**WHAT IS REQUIRED**
Print the lines in the listing below starting at the line with "The width and height of the screenshot is (640, 551)." and ending at the line with "The image size is (1032, 716).", both included. Reproduce them exactly and omit every picture.

**PROVIDED RECORDS**
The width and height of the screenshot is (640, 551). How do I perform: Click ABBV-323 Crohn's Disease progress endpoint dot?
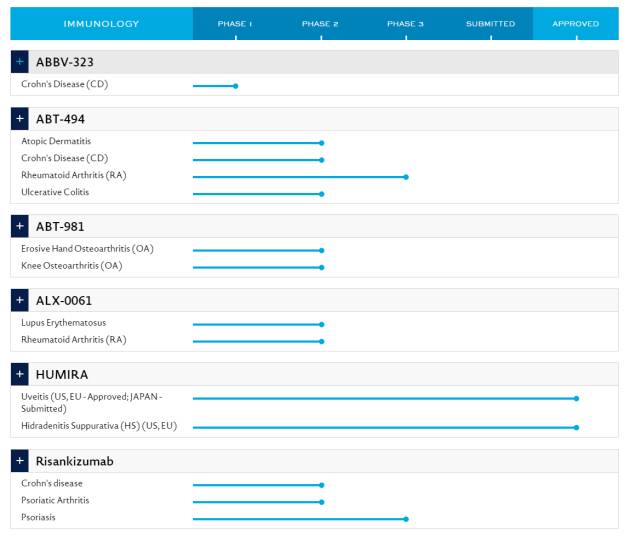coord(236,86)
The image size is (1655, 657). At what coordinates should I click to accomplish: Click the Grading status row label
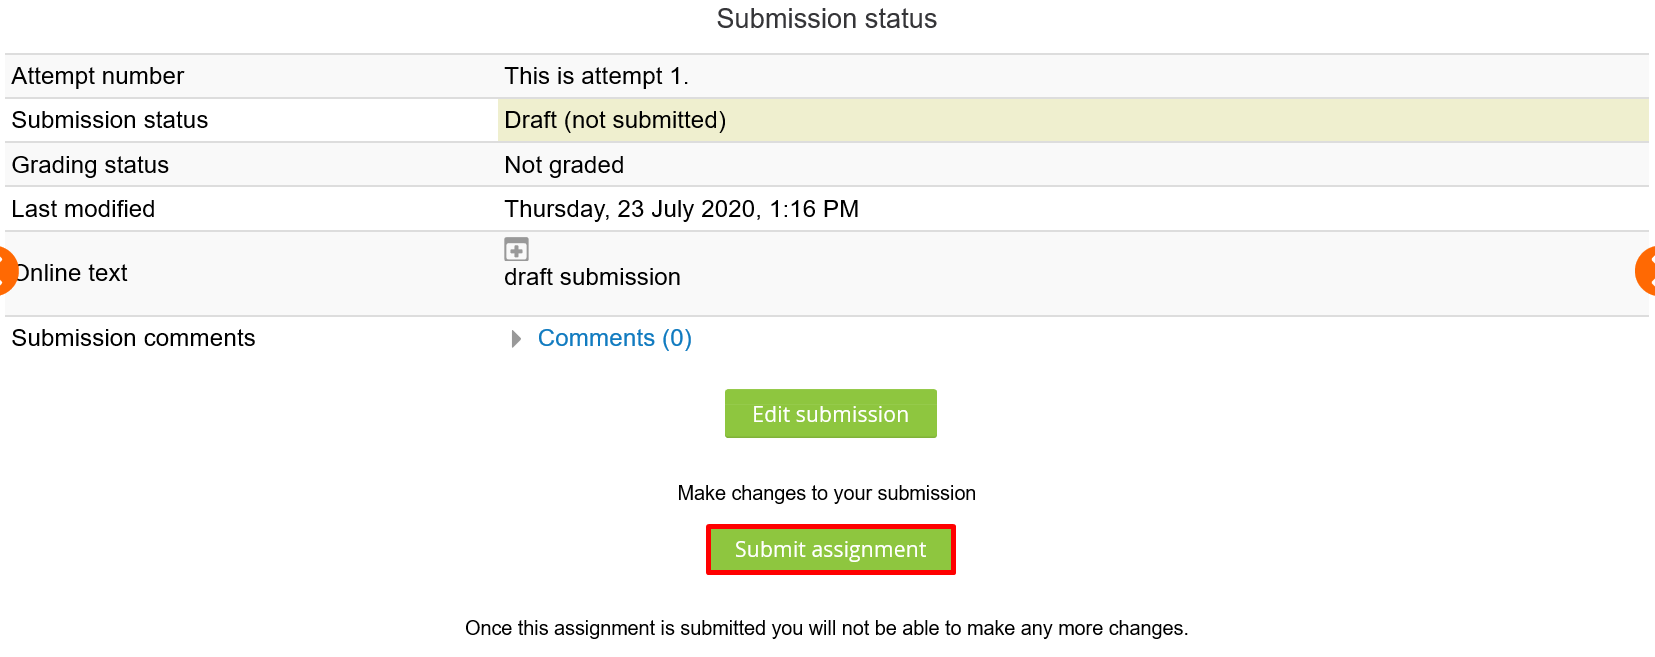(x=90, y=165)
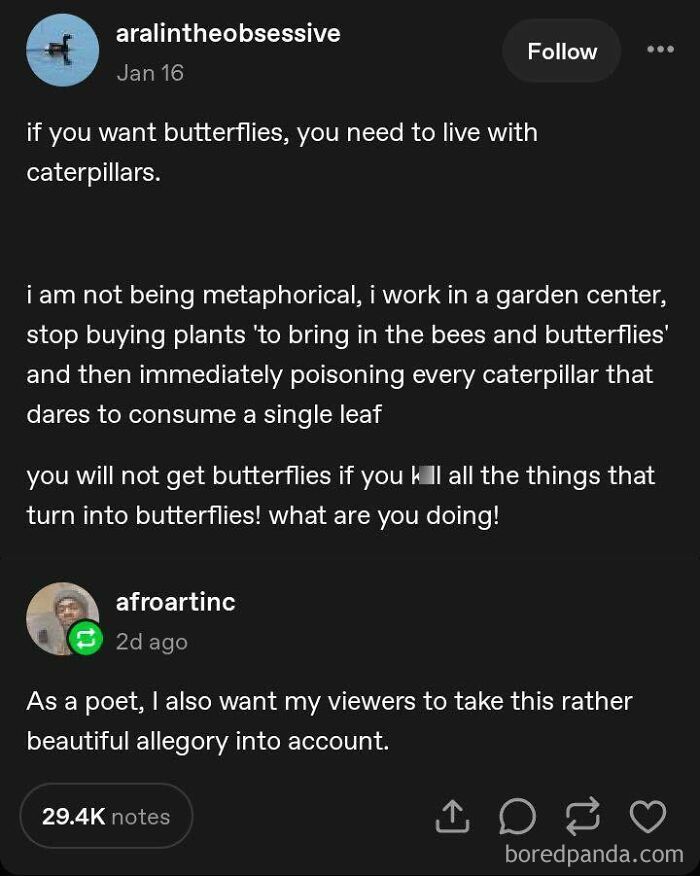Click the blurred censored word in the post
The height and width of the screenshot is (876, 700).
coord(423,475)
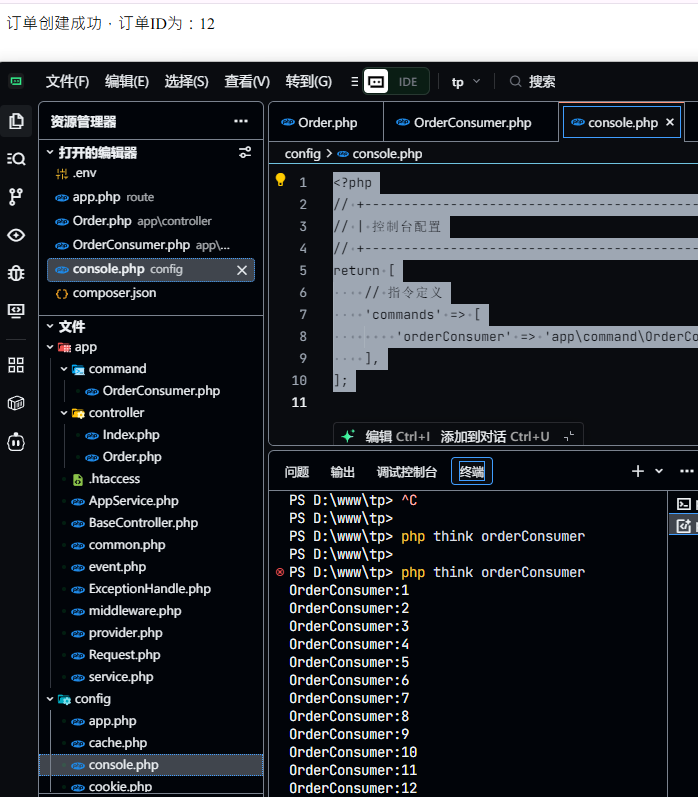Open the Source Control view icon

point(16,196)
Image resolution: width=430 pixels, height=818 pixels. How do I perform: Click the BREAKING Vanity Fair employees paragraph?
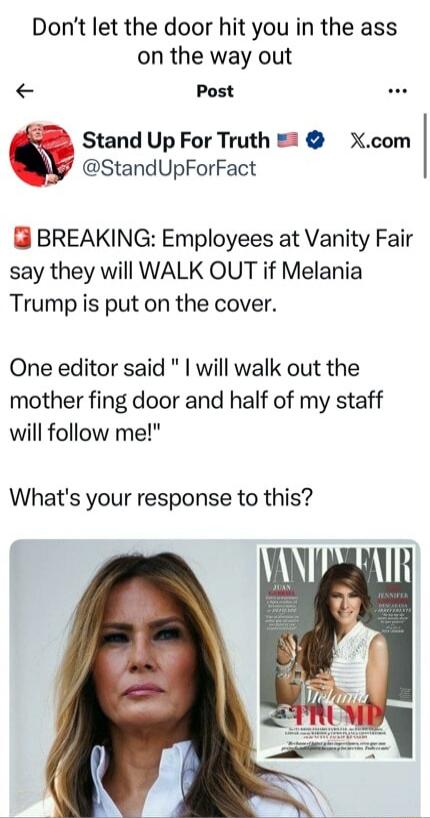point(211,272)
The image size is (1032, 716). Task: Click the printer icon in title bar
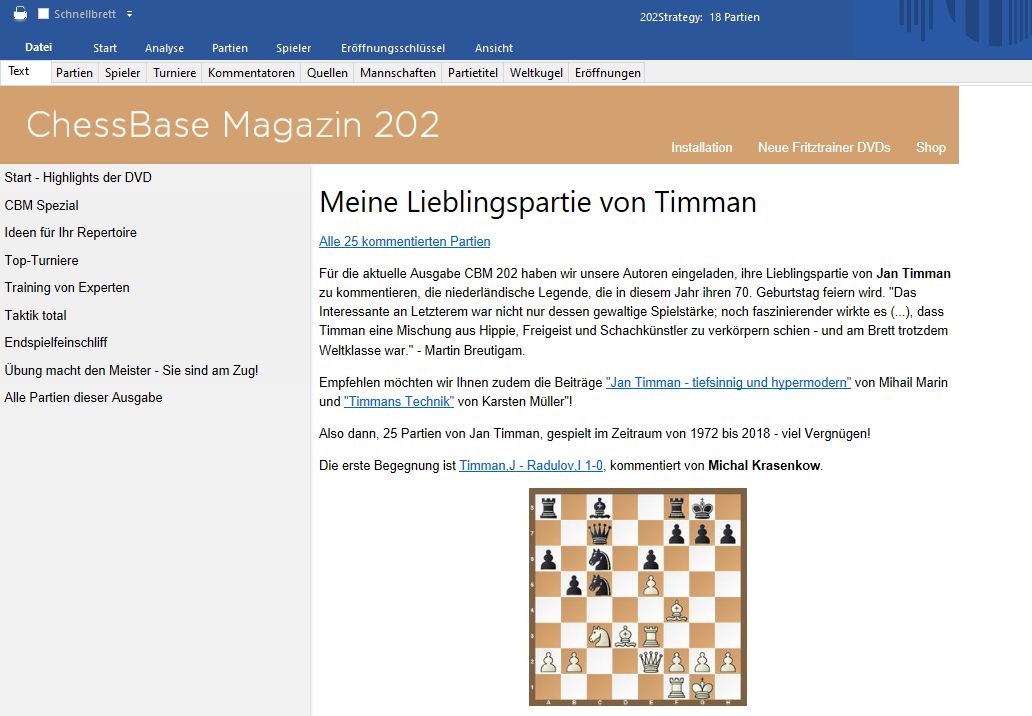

...

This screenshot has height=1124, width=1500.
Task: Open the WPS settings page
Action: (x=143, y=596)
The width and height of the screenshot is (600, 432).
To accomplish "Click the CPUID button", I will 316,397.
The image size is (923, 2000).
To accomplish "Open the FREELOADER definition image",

--

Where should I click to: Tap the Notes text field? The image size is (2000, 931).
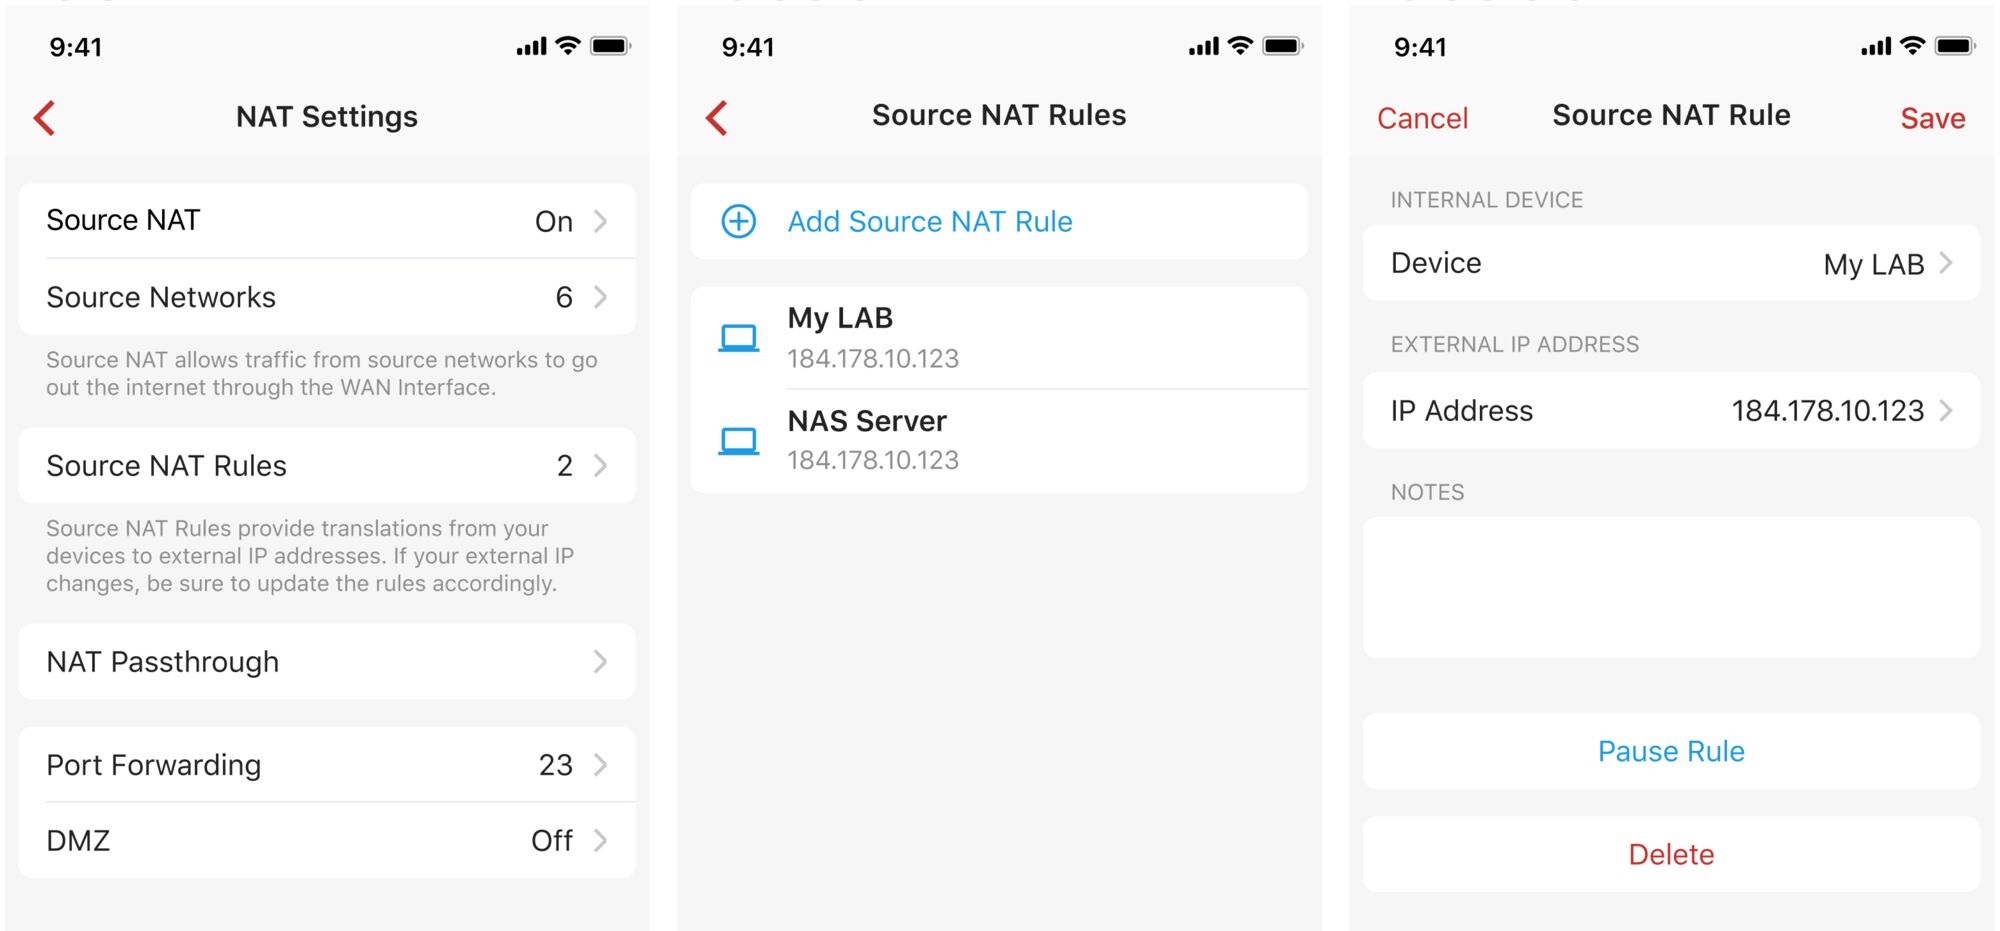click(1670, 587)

**EXERCISE RESULT**
The width and height of the screenshot is (640, 551). How do I perform: Click ABBV-323 Crohn's Disease progress endpoint dot?
coord(236,86)
The image size is (1655, 657). At what coordinates should I click to accomplish: Click the Grading status row label
(x=90, y=165)
Click the blurred censored word in the post
The height and width of the screenshot is (876, 700).
coord(423,475)
Open the Source Control view icon

point(16,196)
Image resolution: width=430 pixels, height=818 pixels. How do I perform: Click the BREAKING Vanity Fair employees paragraph?
point(211,272)
The image size is (1032, 716). Task: Click the printer icon in title bar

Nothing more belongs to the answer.